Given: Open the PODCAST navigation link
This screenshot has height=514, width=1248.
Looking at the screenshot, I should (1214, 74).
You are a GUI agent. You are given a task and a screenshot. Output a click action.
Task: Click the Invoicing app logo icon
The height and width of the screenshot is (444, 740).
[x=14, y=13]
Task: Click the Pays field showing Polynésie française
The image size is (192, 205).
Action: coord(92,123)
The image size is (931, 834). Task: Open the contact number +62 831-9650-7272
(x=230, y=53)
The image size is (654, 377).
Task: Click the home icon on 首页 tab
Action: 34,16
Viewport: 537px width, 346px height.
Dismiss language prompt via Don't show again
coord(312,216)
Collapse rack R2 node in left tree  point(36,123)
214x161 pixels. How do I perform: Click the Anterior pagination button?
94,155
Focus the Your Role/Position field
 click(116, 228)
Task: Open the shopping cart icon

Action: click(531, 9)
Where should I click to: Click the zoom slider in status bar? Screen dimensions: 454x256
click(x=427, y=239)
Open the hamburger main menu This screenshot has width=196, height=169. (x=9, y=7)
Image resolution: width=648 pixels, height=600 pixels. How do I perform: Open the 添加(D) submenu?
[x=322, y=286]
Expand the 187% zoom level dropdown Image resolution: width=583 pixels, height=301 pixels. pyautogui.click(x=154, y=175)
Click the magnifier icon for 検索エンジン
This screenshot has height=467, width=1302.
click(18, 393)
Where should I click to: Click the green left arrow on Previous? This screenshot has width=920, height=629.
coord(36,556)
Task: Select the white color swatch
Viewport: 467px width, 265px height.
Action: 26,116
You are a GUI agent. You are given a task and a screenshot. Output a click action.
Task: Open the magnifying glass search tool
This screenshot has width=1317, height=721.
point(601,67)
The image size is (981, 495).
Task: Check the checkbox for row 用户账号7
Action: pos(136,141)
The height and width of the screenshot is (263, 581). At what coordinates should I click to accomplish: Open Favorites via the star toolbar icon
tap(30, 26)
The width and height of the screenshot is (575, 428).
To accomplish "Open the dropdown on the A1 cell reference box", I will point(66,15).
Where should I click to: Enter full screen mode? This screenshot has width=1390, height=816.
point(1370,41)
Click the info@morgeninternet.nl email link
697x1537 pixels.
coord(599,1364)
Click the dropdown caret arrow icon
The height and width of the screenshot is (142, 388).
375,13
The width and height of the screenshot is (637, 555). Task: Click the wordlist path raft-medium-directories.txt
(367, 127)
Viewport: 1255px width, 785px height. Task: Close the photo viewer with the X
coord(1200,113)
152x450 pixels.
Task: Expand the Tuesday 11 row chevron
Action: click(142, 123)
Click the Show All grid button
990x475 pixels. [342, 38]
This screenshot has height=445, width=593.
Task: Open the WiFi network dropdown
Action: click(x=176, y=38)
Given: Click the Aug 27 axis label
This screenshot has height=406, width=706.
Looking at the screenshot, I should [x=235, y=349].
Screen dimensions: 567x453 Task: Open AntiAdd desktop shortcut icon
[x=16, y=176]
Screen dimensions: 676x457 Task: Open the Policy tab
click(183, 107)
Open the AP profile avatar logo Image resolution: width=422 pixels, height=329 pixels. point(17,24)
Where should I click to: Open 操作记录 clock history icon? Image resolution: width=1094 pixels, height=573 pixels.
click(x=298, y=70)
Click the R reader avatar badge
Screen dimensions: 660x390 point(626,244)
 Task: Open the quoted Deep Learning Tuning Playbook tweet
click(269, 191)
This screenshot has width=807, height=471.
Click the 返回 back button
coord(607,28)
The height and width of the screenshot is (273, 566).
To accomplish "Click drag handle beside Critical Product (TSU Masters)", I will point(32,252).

****

Task to carry out → Among the lines of the listing above, which ones contain the word "will"? Show them.

Answer to the problem →
To accomplish "Open the dropdown on the A1 cell reference box", I will point(66,15).
To accomplish "Click drag handle beside Critical Product (TSU Masters)", I will point(32,252).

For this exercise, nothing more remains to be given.